TEXT UNDER STUDY: Begin

Teva's Long Road Back

Teva is the closest thing Israel has to an industrial national champion — and for a decade, the closest thing it had to a slow-motion crisis. The Allergan debt, the Copaxone cliff, the opioid settlements, and the Pivot to Growth that turned it around.
The world's largest generic drugmaker is also Israel's largest company by employees — and after a decade of debt, opioid liability, and a collapsing patent cliff, it is finally posting consecutive years of growth.
Teva Pharmaceutical Industries (NYSE and TASE: TEVA) is the closest thing Israel has to an industrial national champion — and for most of the last decade, it was the closest thing the country had to a slow-motion corporate crisis. The arc from there to here is the most consequential turnaround story in Israeli business, and it is now visibly working.

TEXT UNDER STUDY: End
RAW DATA: Begin

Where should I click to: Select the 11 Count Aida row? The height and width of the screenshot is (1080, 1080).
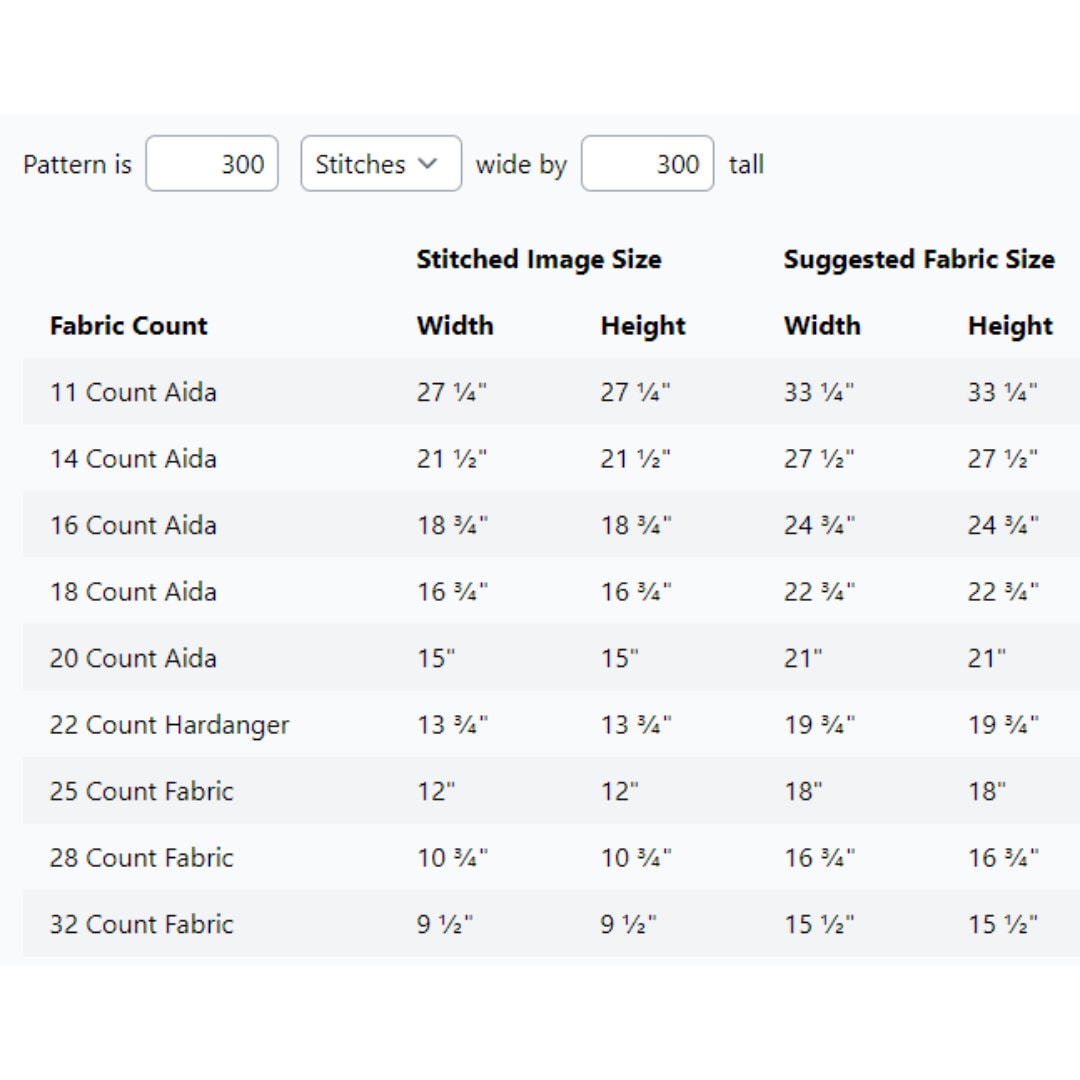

RAW DATA: End
RAW DATA: Begin

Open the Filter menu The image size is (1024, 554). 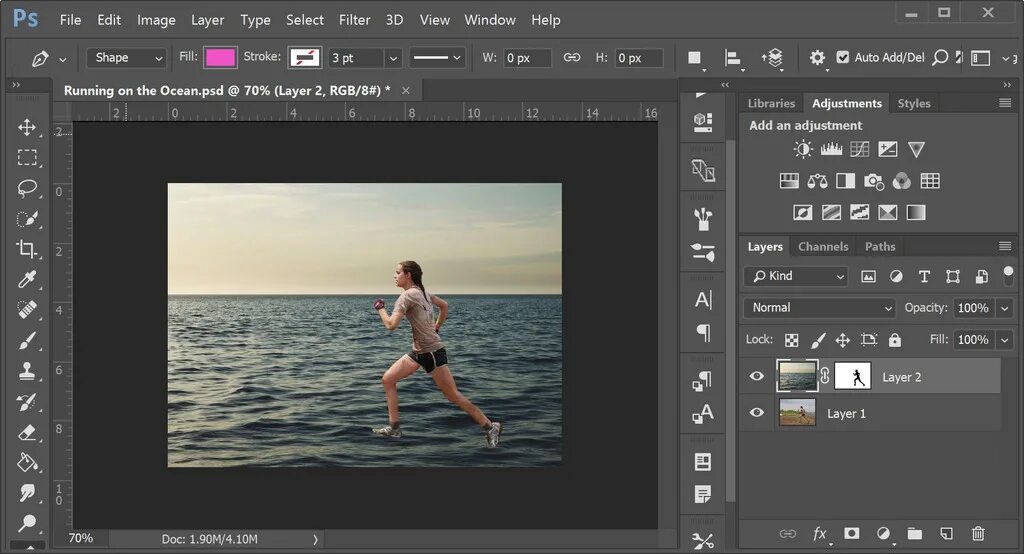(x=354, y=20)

RAW DATA: End

ACTIVITY LIST –
- a) Reproduce the stretch of the text on Teva from "The world's largest" through "now visibly working.".
- b) According to the text on Teva, what troubles made the company a slow-motion corporate crisis for a decade? Answer in one to three sentences.

COMPLETED EXERCISE –
- a)
The world's largest generic drugmaker is also Israel's largest company by employees — and after a decade of debt, opioid liability, and a collapsing patent cliff, it is finally posting consecutive years of growth.
Teva Pharmaceutical Industries (NYSE and TASE: TEVA) is the closest thing Israel has to an industrial national champion — and for most of the last decade, it was the closest thing the country had to a slow-motion corporate crisis. The arc from there to here is the most consequential turnaround story in Israeli business, and it is now visibly working.

- b) The text attributes the crisis to the debt from the Allergan deal, the Copaxone patent cliff, and opioid liability and settlements.